Problem to work on: Can you reproduce, word for word, the stretch of the video game rental memories that opens with the words "- one time, i" and closes with "in elementary school."?

Study text:
%%


- one time we rented a tiny toon adventures game and the manual had been defaced with sexually explicit graffiti. like, someone had drawn genitals on buster bunny and written "male prostitute" above it. my mom complained to the blockbuster. i don't remember what they said or did in response. what's kinda fucked up is that i wasn't disturbed at all by the inappropriate imagery; i was mainly offended that someone had disrespected tiny toons, which i considered (both then and now) to be a really funny show.

- the games we rented multiple times without ever purchasing were f-zero and disney's aladdin. i vividly remember one night in particular when we had the aladdin game on the last night of our rental, but i couldn't play it because i had to do my english homework. making the situation ten million times worse was the fact that my brother was able to play it while i was doing my homework in the same room. it was like mildly traumatizing.

- one time, i went to a friend's birthday party. while all the popular kids were socializing and networking, i spent the whole time in the living room playing super smash tv. it was like a running man-esque game show premise where you have to travel through different rooms killing a bunch of guys or something. super hard game, but ultimately more rewarding than hanging out with popular kids in elementary school.

- a game i was always intrigued by was robocop versus the terminator. not for any reason other than the badass molded black plastic box on the shelf at blockbuster. it was perhaps too intimidating, because i never played it. but if that box was any indication, robocop versus the terminator may be the greatest video game of all time.

%%

Data:
%%

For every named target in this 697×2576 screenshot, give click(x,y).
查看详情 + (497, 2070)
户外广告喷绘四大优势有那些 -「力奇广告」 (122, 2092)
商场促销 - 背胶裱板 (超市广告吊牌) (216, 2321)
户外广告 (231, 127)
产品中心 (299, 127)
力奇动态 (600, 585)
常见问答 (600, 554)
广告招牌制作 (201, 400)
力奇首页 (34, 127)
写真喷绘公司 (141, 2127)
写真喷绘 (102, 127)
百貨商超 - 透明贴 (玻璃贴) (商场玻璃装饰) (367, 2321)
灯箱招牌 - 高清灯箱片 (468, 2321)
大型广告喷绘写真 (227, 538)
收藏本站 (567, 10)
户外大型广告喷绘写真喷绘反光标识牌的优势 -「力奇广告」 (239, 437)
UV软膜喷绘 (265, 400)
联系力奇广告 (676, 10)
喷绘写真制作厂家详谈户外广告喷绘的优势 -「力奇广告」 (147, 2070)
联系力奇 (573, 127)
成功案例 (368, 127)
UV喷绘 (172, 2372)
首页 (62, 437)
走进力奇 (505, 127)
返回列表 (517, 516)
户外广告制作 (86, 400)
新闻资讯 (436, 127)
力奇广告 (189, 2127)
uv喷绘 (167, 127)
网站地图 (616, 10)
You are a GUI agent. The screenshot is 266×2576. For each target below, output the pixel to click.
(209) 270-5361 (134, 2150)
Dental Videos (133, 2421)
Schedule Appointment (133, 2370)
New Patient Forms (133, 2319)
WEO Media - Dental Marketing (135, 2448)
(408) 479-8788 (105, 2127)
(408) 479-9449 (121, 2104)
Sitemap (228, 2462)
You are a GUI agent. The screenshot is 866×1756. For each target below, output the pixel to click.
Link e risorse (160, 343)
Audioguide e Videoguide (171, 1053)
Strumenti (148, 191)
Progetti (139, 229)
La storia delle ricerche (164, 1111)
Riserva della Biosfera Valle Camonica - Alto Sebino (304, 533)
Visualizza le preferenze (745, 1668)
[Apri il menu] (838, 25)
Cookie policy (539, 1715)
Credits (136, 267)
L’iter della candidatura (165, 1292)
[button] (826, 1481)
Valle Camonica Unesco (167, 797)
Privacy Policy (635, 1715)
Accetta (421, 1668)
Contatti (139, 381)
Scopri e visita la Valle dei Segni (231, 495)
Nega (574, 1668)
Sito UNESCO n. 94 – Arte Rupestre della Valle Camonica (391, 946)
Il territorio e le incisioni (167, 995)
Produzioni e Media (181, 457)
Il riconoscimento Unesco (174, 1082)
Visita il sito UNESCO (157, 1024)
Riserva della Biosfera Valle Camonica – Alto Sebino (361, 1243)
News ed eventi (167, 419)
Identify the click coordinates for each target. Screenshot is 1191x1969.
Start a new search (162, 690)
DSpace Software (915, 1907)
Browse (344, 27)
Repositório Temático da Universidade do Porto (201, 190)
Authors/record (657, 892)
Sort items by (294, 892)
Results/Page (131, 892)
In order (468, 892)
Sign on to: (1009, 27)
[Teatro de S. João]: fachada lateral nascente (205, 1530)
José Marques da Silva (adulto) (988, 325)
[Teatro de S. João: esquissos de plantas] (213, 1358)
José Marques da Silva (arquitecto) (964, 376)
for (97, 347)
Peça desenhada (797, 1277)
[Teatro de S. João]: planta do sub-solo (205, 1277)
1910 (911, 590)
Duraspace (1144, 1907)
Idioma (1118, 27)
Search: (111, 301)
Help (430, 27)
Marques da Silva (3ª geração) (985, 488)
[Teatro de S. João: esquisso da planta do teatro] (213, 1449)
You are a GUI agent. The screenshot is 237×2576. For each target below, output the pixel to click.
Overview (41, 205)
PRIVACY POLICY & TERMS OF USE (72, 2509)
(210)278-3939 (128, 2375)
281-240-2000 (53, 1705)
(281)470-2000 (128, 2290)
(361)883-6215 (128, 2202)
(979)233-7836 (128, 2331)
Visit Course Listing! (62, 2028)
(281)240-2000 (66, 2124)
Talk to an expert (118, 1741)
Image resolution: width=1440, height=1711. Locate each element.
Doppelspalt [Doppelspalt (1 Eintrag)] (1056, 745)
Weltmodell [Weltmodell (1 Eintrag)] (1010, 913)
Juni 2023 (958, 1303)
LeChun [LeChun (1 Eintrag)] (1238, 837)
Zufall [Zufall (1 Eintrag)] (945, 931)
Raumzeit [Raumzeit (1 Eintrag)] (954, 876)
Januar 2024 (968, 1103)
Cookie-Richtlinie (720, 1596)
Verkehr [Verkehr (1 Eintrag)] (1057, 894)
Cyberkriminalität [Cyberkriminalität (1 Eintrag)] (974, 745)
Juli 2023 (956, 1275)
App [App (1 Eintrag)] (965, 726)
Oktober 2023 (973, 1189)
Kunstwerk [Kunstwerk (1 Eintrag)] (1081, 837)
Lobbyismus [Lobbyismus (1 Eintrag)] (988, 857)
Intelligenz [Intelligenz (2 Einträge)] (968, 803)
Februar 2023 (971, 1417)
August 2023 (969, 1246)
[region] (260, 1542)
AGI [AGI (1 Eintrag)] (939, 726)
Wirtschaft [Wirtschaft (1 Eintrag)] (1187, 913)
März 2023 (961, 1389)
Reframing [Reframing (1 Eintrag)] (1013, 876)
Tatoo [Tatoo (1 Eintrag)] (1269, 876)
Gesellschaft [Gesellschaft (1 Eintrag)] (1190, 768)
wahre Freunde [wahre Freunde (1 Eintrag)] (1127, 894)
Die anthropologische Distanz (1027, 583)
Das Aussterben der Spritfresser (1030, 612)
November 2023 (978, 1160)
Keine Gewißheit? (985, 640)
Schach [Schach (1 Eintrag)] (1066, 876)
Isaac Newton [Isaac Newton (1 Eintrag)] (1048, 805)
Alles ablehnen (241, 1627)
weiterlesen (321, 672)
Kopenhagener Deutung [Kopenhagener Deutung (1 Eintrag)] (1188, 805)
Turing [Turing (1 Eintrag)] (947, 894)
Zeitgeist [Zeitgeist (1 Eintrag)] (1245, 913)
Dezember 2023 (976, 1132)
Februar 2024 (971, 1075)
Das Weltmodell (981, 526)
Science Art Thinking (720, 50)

%%

Solution to this task:
- one time, i went to a friend's birthday party. while all the popular kids were socializing and networking, i spent the whole time in the living room playing super smash tv. it was like a running man-esque game show premise where you have to travel through different rooms killing a bunch of guys or something. super hard game, but ultimately more rewarding than hanging out with popular kids in elementary school.